• Aufgabenstellung:
Beantworten Sie mithilfe des folgenden Konzertberichts über Sam Smith diese Fragen:
(a) Welchen Namen trägt die Show, die in der Wiener Stadthalle gezeigt wurde?
(b) Mit welchem Lied wurde das Konzert eröffnet?
(c) Vor wie vielen Zuschauern fand das ausverkaufte Konzert statt?

:: Textabschnitt ::

Sam Smith: Von Soul-Balladen zu Techno und von der Liebe zum Sex
Der 31-Jährige Brite zeigte in der Wiener Stadthalle seine gegen Ende immer lasziver werdende „Gloria“-Show.
Die riesige Statue eines nackten Menschenkörpers liegt – Kehrseite zum Publikum – auf der Bühne der Wiener Stadthalle. Links die Füße, rechts der Oberkörper und bei den Knien gibt es eine Stiege, über die Sam Smith gerade von dem Podest auf der Hüfte der bühnenbreiten Figur heruntersteigt. Mit „Stay With Me“, seinem Hit von 2014, hat der Brite mit der Powerstimme sein ausverkauftes Konzert vor 13.000 Zuschauern begonnen.

:::
:: Bereitgestellte Angaben ::

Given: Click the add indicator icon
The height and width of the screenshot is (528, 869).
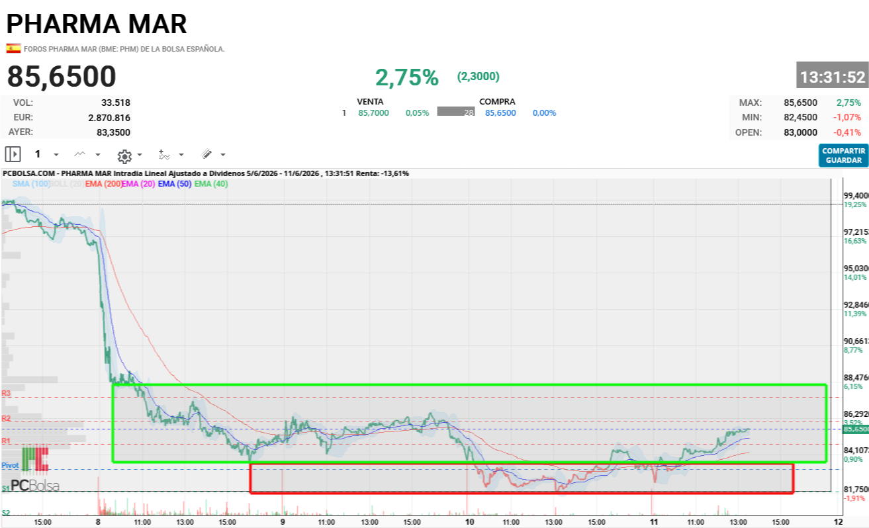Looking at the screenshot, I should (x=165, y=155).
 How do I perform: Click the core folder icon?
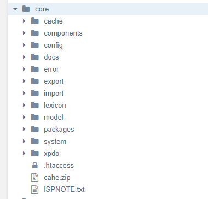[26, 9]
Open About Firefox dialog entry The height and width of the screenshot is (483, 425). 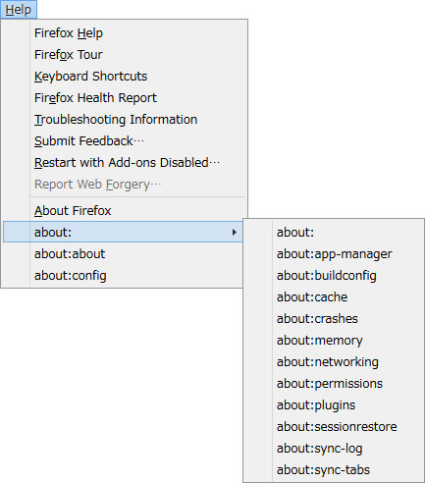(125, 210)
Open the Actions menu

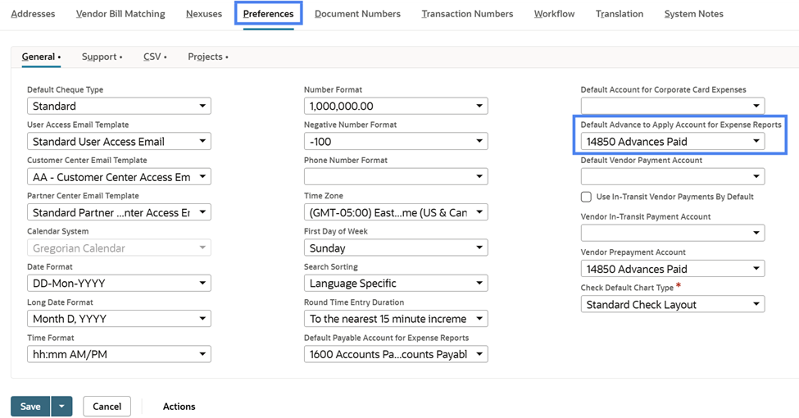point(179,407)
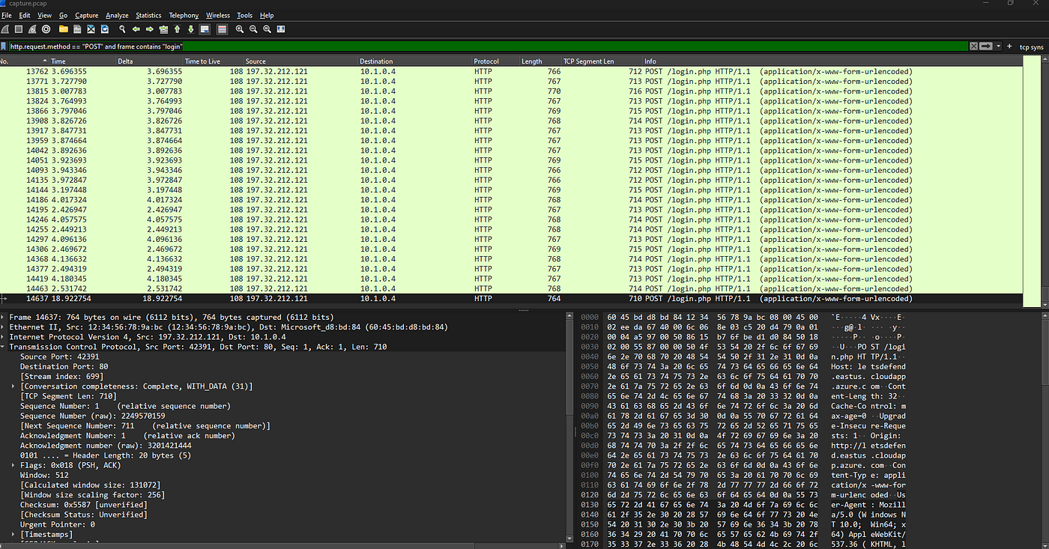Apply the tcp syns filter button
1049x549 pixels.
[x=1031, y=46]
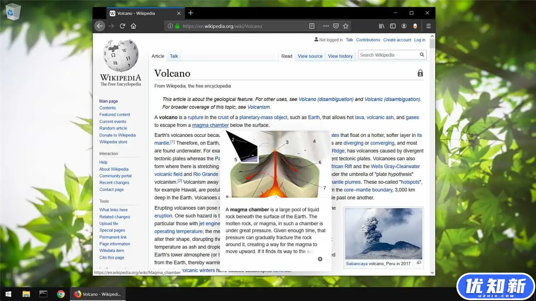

:::

• Gelöste Aufgabe:
(a) „Gloria“
(b) „Stay With Me“
(c) 13.000